Urgência e relevância

Mesmo mais comedido, Cannes Lions distribui centenas de troféus em suas quase 30 competições, o que suscita a questão: o que, de fato, é duradouro e aponta caminhos para o futuro da indústria?


5 de julho de 2022 - 15h00

O mundo clama por urgência na resolução de problemas que emperram a evolução da democracia, das relações humanas e a preservação da saúde mental e da dignidade das pessoas. Pelo menos é o que mostram as campanhas campeãs mundiais do Cannes Lions 2022. Elas endereçam suas mensagens para temas como a crítica à liberalidade no comércio de ermas de fogo, o combate à destruição humanitárias e cultural causada pela guerra, o enfrentamento de manobras de um governo que quer se manter no poder e a preocupação com as angústias da adolescência vivida em tempos de pandemia.

Como tem feito nos últimos anos, Meio & Mensagem contabiliza todos os prêmios entregues pelo festival para apontar as ideias de melhor performance. Neste ano, foram 826 Leões distribuídos — o menor número da última década. Uma das questões que se impõem é: nesse punhado de troféus, o que, de fato, é duradouro e aponta caminhos para o futuro da indústria? Das dez campanhas listadas na reportagem das páginas 28 e 29, pelo menos oito tentam responder a demandas urgentes do mundo, de maneiras lúdicas, corajosas e com alto impacto criativo.

O já célebre “The lost class”, da Leo Burnett Chicago, colocou defensores das armas para discursar diante de mais de três mil cadeiras vazias, que representavam estudantes mortos em ataques a escolas nos Estados Unidos. Outro premiado é um aplicativo que preserva, no ambiente virtual, construções, esculturas e pontos turísticos da Ucrânia, para criar de forma colaborativa o backup do país destruído pela guerra. No Líbano, a grande ideia foi de um jornal, que não imprimiu uma edição para garantir papel e tinta para as cédulas de votação necessárias para a realização de eleições — e contrapor o argumento de que era necessário adiá-las por falta de recursos.

Já o filme clássico mais premiado no festival que nasceu para valorizar comerciais para cinema e TV foi o alemão “The wish”, que narra com empatia a relação entre mãe e filho adolescente durante a pandemia, quando a vida dos jovens teve momentos ceifados. Esta campanha de Natal da rede varejista Penny e outro grande vencedor deste ano, o curta “Escape from the office”, protagonizado pelos The Underdogs da Apple, apontam para uma revalorização dos filmes, de histórias encenadas por atores, com primor nas técnicas, do roteiro à fotografia — um pouco de Cannes voltando à sua essência original.

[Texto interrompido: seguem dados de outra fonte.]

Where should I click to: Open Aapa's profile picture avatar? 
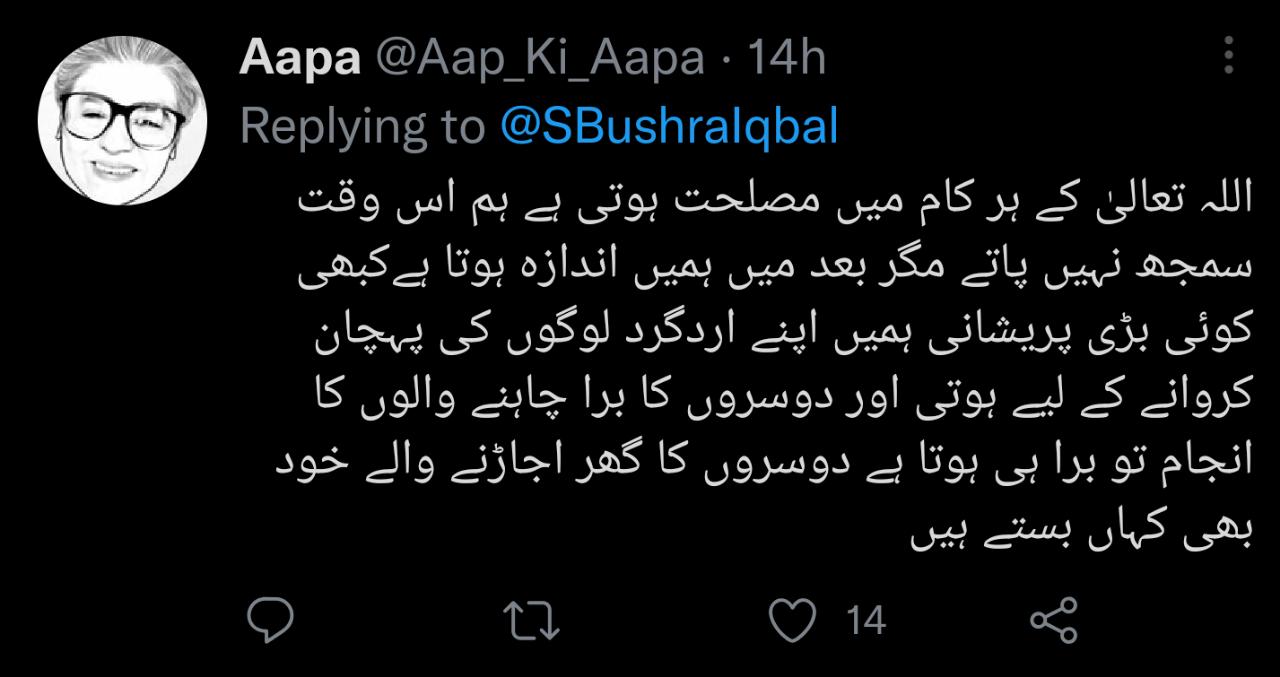(122, 121)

Como tem ocorrido nos últimos anos, a defesa de causas de interesse da sociedade e a postura das marcas vinculada a propósito são maioria entre os cases de maior destaque no festival. O que suscita o debate sobre a mescla de funções da comunicação mercadológica: convencer e vender. Os riscos para os criativos que precisam se equilibrar em ambas são tratados na entrevista das páginas 6 e 7 por Bruno Bertelli, CCO global da Publicis Worldwide, que virou estrela após a conquista da conta da Heineken. Em Cannes, ele falou à editora Isabella Lessa sobre a necessidade de as marcas não perderem consistência ao se aliarem a causas, defendeu que ser relevante é mais importante do que ter um propósito, disse que os melhores clientes são os ambiciosos e criticou o modelo brasileiro de criação e mídia dentro da mesma agência, que, para ele, inibe a inovação.

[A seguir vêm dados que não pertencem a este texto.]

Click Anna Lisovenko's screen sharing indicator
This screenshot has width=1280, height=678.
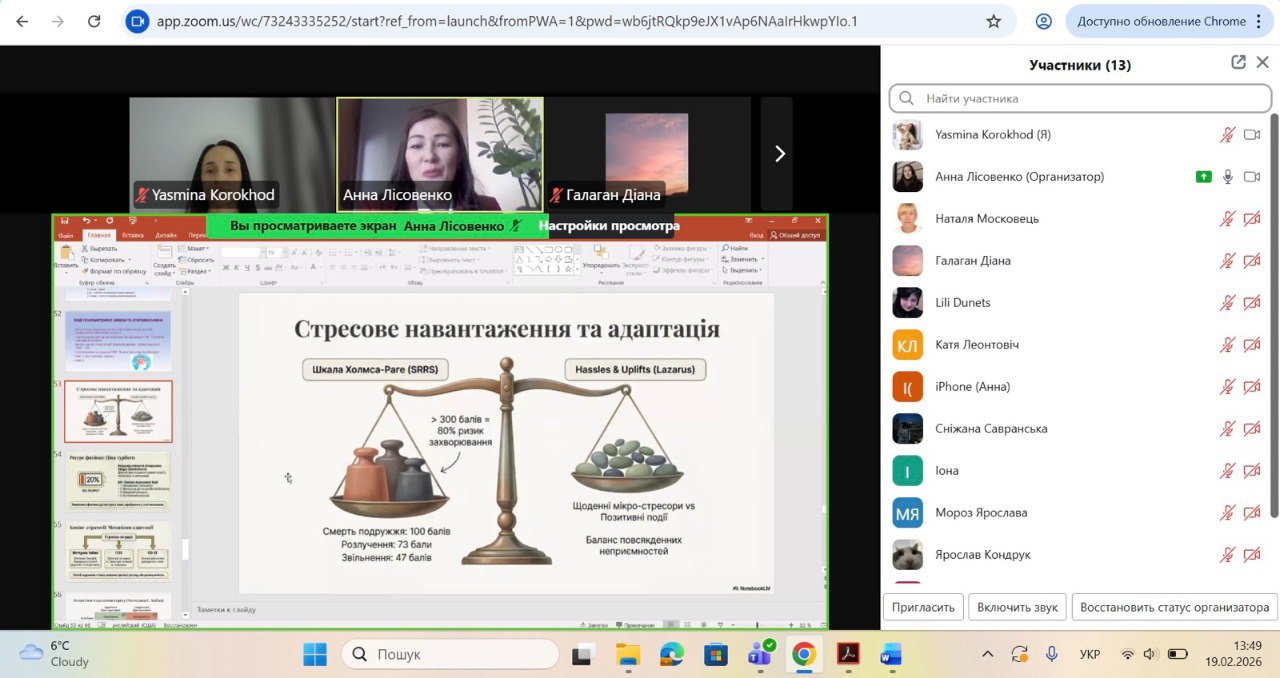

O fato de o festival estar bem mais comedido na distribuição de Leões reflete a busca do evento — e de toda a indústria — por um modelo mais sustentável e econômico. O ambiente global de esperança pela saída da pandemia com novos hábitos, preocupação com a guerra na Europa e apreensão com a recessão em diferentes partes do mundo contrasta com excessos que Cannes ainda representa. Apesar da diminuição, a quantidade de prêmios gera o questionamento: existem tantas ideias extraordinárias sendo criadas e produzidas pela indústria de comunicação e marketing ao redor do mundo no espaço de um ano, a ponto de responderem à demanda das 29 competições que integram o festival.

Nos júris, avaliações mais exigentes cobraram performance até mesmo dos trabalhos notáveis pela criatividade, antes tidos como inquestionáveis. Com novas posturas, o Cannes Lions mantém a luta pela preservação de sua própria relevância, mesmo em meio a celebrações e ideias efêmeras.